Pour citer cet article : Julien Guinart, Le tsar félon,
site L’Insulte (en) politique, uB, UMR CNRS 5605, mis en ligne en décembre 2010, disponible sur : http://www.u-bourgogne.fr/insulteenpolitique
La légende « Ah ! Sire si Votre Majesté pouvait voir seulement aussi loin que le bout de son nez » associée
au nez protubérant qui orne le visage de Ferdinand 1er est un jeu de mot qui cherche à provoquer le rire des
lecteurs. Ce grand nez semble être la caractéristique physique de Ferdinand 1er car elle se retrouve dans les
deux caricatures de l’Humanité et dans celle du Matin. Toutefois, la seconde caricature n’est pas uniquement
dirigée contre le roi bulgare mais à l’ensemble des monarques balkaniques. Derrière chacun des rois
balkaniques se cache en réalité la main de l’Allemagne, représenté par Guillaume II portant son traditionnel
casque à point. Chacun leurs tours, les souverains balkaniques mettent bas les masques révélant leur
véritable nature. La caricature publiée en complément de l’articles « les antécédents du roi félon » reprend
cette idée en représentant le Tzar Ferdinand dans un uniforme allemand décoré de la croix de fer.
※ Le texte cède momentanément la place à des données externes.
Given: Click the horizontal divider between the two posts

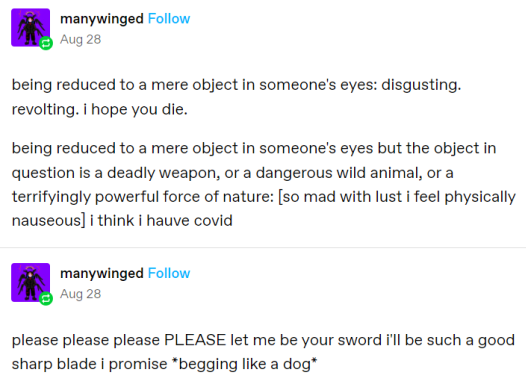Looking at the screenshot, I should coord(263,248).
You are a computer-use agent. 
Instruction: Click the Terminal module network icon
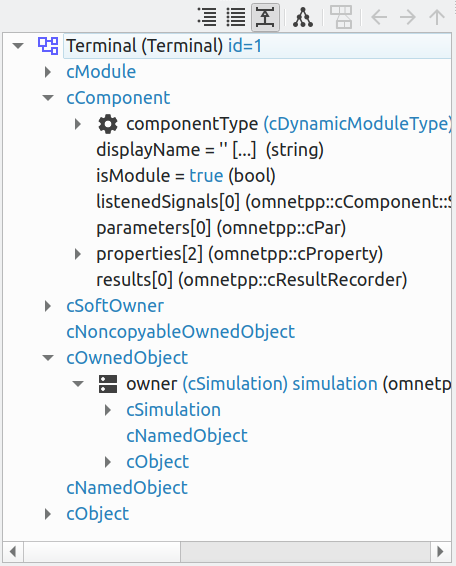pyautogui.click(x=48, y=46)
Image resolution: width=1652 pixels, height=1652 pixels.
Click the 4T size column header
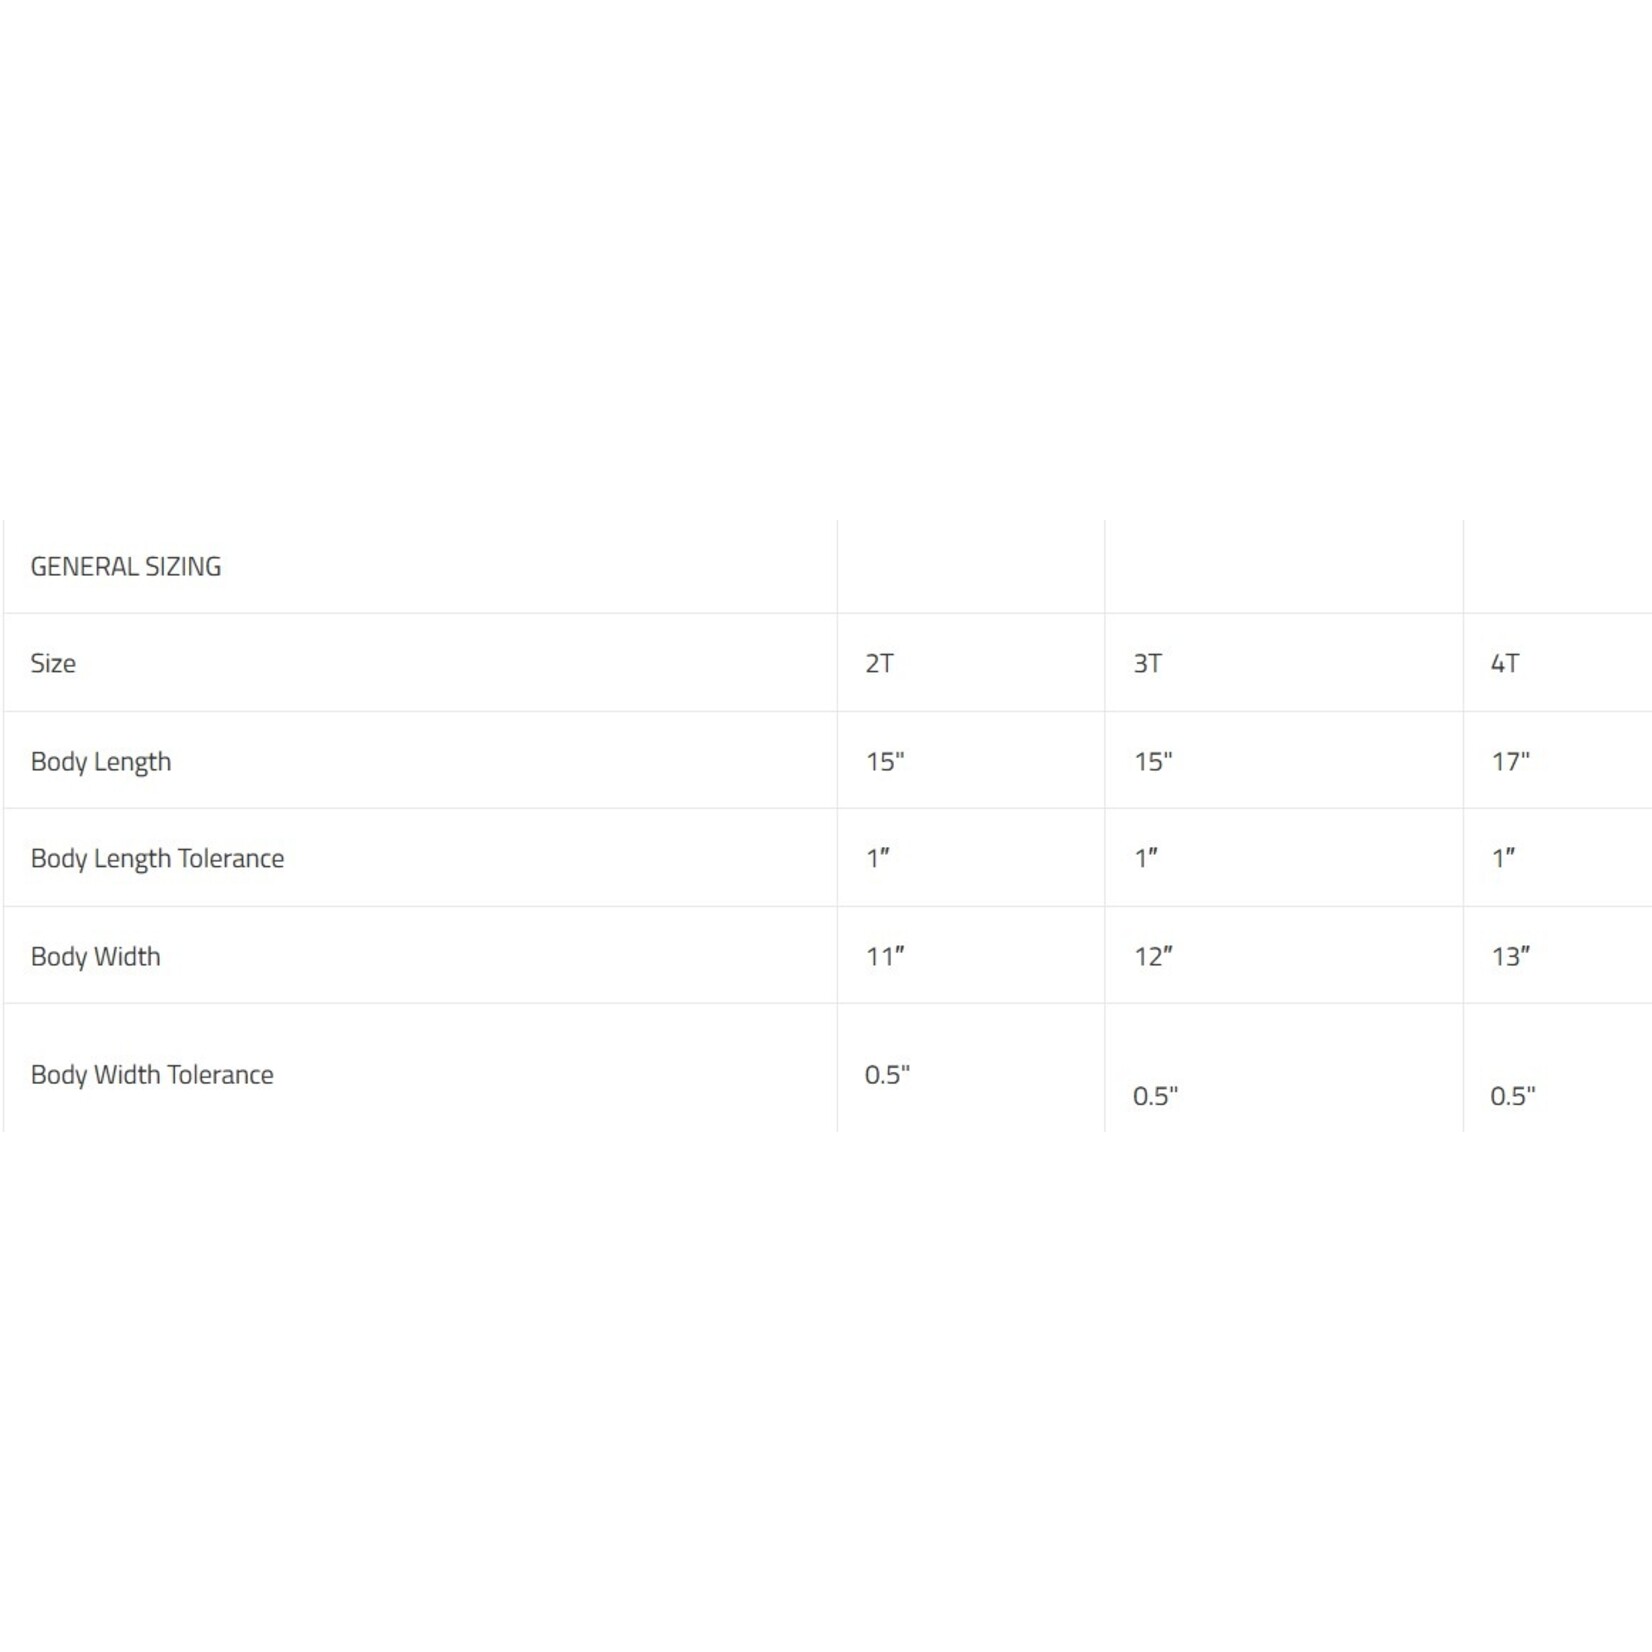pyautogui.click(x=1505, y=664)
L’idée de
la traitrise des monarques d’origine allemande de Grèce, de Roumanie ou de Bulgarie n’est pas une
caractéristique de l’Humanité. En effet, le journal d’extrême droite, l’Action française voyant « un
Hohenzollern règne à Bucarest. Le roi Constantin a épousé la sœur de Guillaume II. Ferdinand de Bulgarie,
Saxe Cobourg par la naissance a pour seconde femme une Allemande authentique 1 » dénonce également « le
trust des trônes » mise en place de manière progressive par l’Allemagne. En outre, le roi de Grèce
Constantin, le personnage central, est régulièrement pris à parti dans la presse française qui dénonce son
attentisme voire une germanophilie affichée. Tandis que le souverain de Roumanie, le personnage à droite,
refuse d’engager son pays dans la guerre malgré les appels insistants de l’Entente. La presse française craint
visiblement d’autres trahisons dans une péninsule aux mains de monarques germaniques, Ferdinand 1er
s’étant contenter d’ouvrir la voie à ces voisins. Ces caricatures s’inspirent des accusations portées à
l’encontre du monarque bulgare en exploitant les thèmes de la violence, de la trahison et de l’asservissement
à l’Allemagne. De fait, l’image et la prose se superposent pour dresser le portrait d’un souverain désormais
méprisé et frappé d’indignité.
Dans un contexte de guerre et de mobilisation des esprits contre les ennemis de la nation, la décision de
Ferdinand 1er de rejoindre les puissances centrales le désigne comme une cible de choix pour la propagande
de l’Entente. La presse française mobilise une large gamme d’outils pour dénigrer son nouvel adversaire : la
dévalorisation physique, la ridiculisation du personnage, la mise en avant de sa fourberie, sa violence et enfin
de sa bêtise. Cette campagne stigmatise l’ennemi mais tend aussi à cacher la défaite diplomatique de
l’Entente. En effet, l’entrée en guerre de la Bulgarie est un rude coup porté à l’alliance dans les Balkans
scellant le sort de la Serbie et éloignant un peu plus l’entrée en guerre de la Roumanie et de la Grèce. Cet
échec justifié par la trahison du roi occulte ainsi l’incapacité des alliées à s’imposer dans la péninsule. En
outre, la ridiculisation de l’adversaire limite le danger que représente l’apparition d’un nouvel adversaire
pour l’Entente et permet de limiter l’impact de cette défaite sur le moral de la population. Ainsi, dans une
guerre où la victoire repose sur la mobilisation totale de la société, l’insulte est une arme de choix dans
l’arsenal de la propagande des pays belligérants.
1. L'Action française du 09/10/1915.